#### TASK DETAILS
Convert the entries below, from their first line through the line containing "pyautogui.click(x=353, y=237)", inclusive, into a JSON list of strings with one string per line, leaving out blank lines.

(Records for locating described items)
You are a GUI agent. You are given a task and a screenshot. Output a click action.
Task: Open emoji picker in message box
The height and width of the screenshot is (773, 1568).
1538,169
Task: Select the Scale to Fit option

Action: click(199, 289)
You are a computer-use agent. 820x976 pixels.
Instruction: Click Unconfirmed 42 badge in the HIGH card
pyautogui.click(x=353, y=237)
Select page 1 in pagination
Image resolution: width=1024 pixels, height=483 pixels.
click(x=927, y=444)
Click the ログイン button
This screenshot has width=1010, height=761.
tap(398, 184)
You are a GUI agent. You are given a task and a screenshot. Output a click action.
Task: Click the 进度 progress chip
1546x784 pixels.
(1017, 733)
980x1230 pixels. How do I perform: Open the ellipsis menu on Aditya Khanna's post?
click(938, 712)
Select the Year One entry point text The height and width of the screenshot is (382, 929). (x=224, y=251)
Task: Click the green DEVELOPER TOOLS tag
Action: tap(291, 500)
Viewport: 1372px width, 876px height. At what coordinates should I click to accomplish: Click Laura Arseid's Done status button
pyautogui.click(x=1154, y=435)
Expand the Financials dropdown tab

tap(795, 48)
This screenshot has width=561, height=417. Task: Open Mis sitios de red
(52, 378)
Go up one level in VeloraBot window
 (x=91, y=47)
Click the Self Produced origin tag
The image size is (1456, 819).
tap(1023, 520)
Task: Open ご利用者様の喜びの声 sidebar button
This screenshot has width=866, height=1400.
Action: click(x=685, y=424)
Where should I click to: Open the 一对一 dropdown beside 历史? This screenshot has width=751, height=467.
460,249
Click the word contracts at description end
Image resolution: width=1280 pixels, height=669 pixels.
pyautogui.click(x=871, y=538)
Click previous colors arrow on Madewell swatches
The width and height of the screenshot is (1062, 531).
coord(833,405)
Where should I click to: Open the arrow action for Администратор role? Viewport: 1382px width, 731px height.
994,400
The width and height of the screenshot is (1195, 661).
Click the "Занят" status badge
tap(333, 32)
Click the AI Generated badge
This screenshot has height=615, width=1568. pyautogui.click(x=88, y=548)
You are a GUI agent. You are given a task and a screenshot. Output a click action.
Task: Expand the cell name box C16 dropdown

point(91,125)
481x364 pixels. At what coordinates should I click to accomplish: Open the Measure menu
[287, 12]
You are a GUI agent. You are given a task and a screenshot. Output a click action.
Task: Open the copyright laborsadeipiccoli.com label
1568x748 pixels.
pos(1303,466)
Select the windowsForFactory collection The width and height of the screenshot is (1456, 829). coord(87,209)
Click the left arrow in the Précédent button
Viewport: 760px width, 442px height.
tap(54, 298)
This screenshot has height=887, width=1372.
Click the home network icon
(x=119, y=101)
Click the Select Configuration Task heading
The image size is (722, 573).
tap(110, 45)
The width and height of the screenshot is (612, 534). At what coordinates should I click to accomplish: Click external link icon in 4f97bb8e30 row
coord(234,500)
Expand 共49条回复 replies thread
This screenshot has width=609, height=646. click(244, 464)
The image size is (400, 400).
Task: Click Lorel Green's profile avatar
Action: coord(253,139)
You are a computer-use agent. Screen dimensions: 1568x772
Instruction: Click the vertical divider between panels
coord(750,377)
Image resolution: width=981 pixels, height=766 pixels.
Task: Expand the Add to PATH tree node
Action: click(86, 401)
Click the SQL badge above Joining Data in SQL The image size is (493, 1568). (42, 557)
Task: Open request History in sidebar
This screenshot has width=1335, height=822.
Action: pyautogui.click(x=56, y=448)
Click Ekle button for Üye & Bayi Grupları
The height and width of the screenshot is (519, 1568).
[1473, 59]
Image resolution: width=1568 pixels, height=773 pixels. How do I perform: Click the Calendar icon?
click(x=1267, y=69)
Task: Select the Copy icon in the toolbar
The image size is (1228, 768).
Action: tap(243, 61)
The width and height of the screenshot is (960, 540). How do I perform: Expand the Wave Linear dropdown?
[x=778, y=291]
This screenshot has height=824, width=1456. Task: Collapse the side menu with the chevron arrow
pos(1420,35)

#### REPLY TO THE EXERCISE
[
  "You are a GUI agent. You are given a task and a screenshot. Output a click action.",
  "Task: Open emoji picker in message box",
  "The height and width of the screenshot is (773, 1568).",
  "1538,169",
  "Task: Select the Scale to Fit option",
  "Action: click(199, 289)",
  "You are a computer-use agent. 820x976 pixels.",
  "Instruction: Click Unconfirmed 42 badge in the HIGH card",
  "pyautogui.click(x=353, y=237)"
]